A major concern associated with long-duration space flight is the possibility of infectious diseases posing an unacceptable medical risk to crew members. One major hypothesis addressed in this project was that space flight will cause alterations in the immune system that will allow latent viruses that are endogenous in the human population to reactivate and shed to higher levels than normal, which may affect the health of crew members. The second major hypothesis examined was that the effects of space flight will alter the mucosal immune system, the first line of defense against many microbial infections, including herpesviruses, polyomaviruses, and gastroenteritis viruses, rendering crew members more susceptible to virus infections across the mucosa.

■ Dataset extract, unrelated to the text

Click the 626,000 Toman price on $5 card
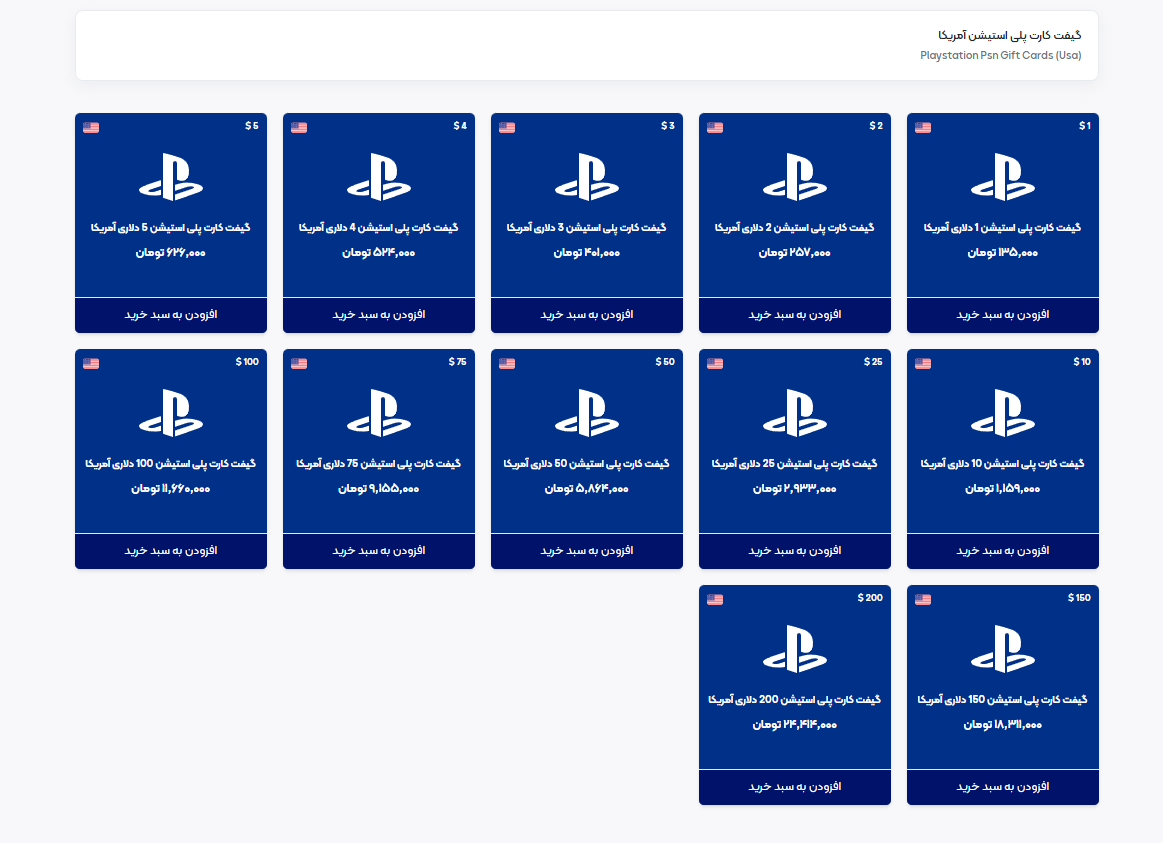 coord(171,253)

We focused the virus studies on the human herpesviruses and polyomaviruses, important pathogens known to establish latent infections in most of the human population. Both primary infection and reactivation from latent infection with these groups of viruses (especially certain herpesviruses) can cause a variety of illnesses that result in morbidity and, occasionally, mortality. Both herpesviruses and polyomaviruses have been associated with human cancer. Whereas normal individuals display minimal consequences from latent viral infections, events which alter immune function (such as immunosuppressive therapy following solid organ transplantation) are known to increase the risk of complications as a result of viral reactivations. As this was a new research effort for the project team, initial efforts included development of dedicated laboratory facilities, training of personnel, establishment of collaborations, and development of assays. Special cages were tested, design modified, and then fabricated for the antiorthostatic suspension (AOS) mouse mucosal immunity studies.

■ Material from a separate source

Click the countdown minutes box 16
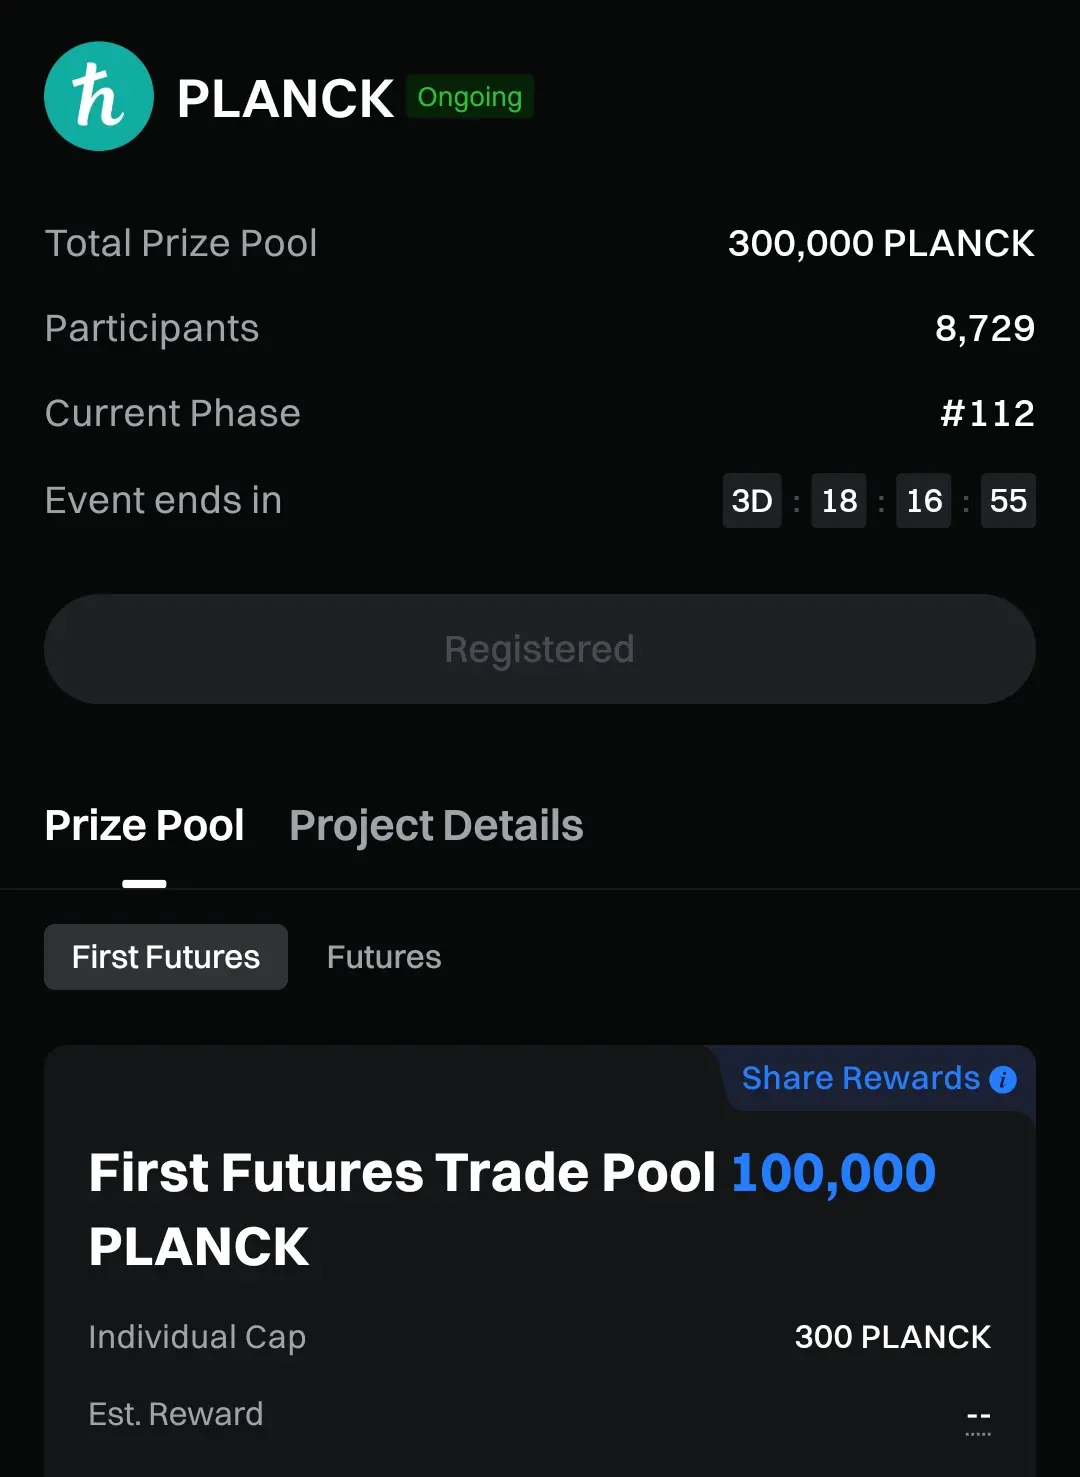1080x1477 pixels. (924, 500)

The strategy of this project was to measure the frequency and magnitude of viral shedding from humans participating in activities that serve as ground-based models of space flight conditions. First, however, using sensitive polymerase chain reaction (PCR)-based assays for herpesviruses and for polyomaviruses, we established baseline patterns of virus reactivation and shedding in normal healthy volunteers (n = 30) in a one-year-long longitudinal study. We found that normal individuals over age 40 frequently shed polyomavirus JCV in urine, and some normal individuals shed high levels of herpesvirus EBV in saliva, indicating that viral contamination within a spacecraft is an issue to be considered. We then organized collaborations involving several ground-based human models that mimic certain aspects of space flight. These included wintering-over in Antarctica; a Russian closed chamber study in which individuals were confined within a space-craft-like chamber on the ground; a sleep-disruption model; and HIV-infected individuals, a medical condition in which patients suffer immunosuppression due to infection with HIV, the AIDS virus. Analyses of specimens from these space analog models are still in progress, but there is preliminary evidence of increased viral reactivation and shedding, suggesting that space flight conditions can alter the host-pathogen status and result in viral reactivation. These types of data will guide decision-making regarding the necessity of countermeasure development.
We addressed the mucosal immune system questions by using a ground-based mouse model (AOS of mice) and rotavirus (a gastroenteritis virus known to be a mucosal immunogen and to cause human disease). This model system does not simulate all aspects of space flight, but it is accepted as a model for studies on alterations of the immune system. Our results from the AOS mouse model suggest that alterations in mucosal immune responses do occur under simulated space flight conditions, but that neither a delay in rotavirus clearance nor possible alteration of IgG1 anamnestic antibody responses was critical for the resolution of primary rotavirus infection or protection from rotavirus challenge. However, our experiments do not exclude that other important alterations in the mucosal immune system may have occurred. We believe that an examination of more global changes in the mucosal immune system would provide a more thorough cataloging of the effects of AOS on the mucosal immune system.